#### Exercise description:
Below is a listing from which only part is wanted; return exactly the lines from the one with "800x600 pixels. At" up to and including the one with "The height and width of the screenshot is (930, 1288).".
⟨
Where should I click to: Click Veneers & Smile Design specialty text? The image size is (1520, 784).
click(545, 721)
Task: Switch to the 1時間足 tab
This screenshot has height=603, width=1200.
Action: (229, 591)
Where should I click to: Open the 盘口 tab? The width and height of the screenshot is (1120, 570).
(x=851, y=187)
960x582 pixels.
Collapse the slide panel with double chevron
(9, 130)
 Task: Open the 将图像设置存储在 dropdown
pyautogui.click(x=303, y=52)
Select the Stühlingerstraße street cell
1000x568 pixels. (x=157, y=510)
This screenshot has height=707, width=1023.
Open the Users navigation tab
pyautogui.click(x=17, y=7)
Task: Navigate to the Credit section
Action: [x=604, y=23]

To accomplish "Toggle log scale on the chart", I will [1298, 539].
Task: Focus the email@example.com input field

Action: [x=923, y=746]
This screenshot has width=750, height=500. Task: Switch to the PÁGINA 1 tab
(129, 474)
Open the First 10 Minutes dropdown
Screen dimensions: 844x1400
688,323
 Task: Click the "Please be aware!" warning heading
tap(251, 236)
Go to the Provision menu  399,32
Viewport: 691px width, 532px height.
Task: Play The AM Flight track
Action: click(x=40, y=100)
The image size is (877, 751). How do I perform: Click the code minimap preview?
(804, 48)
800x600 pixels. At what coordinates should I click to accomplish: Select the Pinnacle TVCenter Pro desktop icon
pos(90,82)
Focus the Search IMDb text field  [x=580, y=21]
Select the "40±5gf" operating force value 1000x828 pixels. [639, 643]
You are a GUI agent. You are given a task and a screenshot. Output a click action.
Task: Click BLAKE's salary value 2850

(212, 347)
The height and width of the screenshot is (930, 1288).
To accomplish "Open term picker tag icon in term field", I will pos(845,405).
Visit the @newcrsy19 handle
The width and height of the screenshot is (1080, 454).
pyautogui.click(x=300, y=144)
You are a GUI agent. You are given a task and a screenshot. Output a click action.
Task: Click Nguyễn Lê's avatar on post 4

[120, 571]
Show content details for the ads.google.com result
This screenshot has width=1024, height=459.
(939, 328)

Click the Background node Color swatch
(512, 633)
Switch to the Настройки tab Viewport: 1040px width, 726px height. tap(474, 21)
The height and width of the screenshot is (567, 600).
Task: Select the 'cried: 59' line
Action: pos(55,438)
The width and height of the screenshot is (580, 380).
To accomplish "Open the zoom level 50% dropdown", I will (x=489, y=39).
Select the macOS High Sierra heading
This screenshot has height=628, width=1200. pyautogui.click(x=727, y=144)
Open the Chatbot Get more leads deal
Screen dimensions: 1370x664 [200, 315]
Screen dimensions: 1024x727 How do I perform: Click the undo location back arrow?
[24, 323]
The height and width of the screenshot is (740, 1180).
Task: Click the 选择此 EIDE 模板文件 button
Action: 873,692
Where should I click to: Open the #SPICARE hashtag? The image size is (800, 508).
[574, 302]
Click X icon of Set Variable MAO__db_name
⟩
#### Answer to this exercise:
800x600 pixels. At what coordinates should I click to accomplish: Select the Pinnacle TVCenter Pro desktop icon
pos(90,82)
Focus the Search IMDb text field  [x=580, y=21]
Select the "40±5gf" operating force value 1000x828 pixels. [639, 643]
You are a GUI agent. You are given a task and a screenshot. Output a click action.
Task: Click BLAKE's salary value 2850

(212, 347)
The height and width of the screenshot is (930, 1288).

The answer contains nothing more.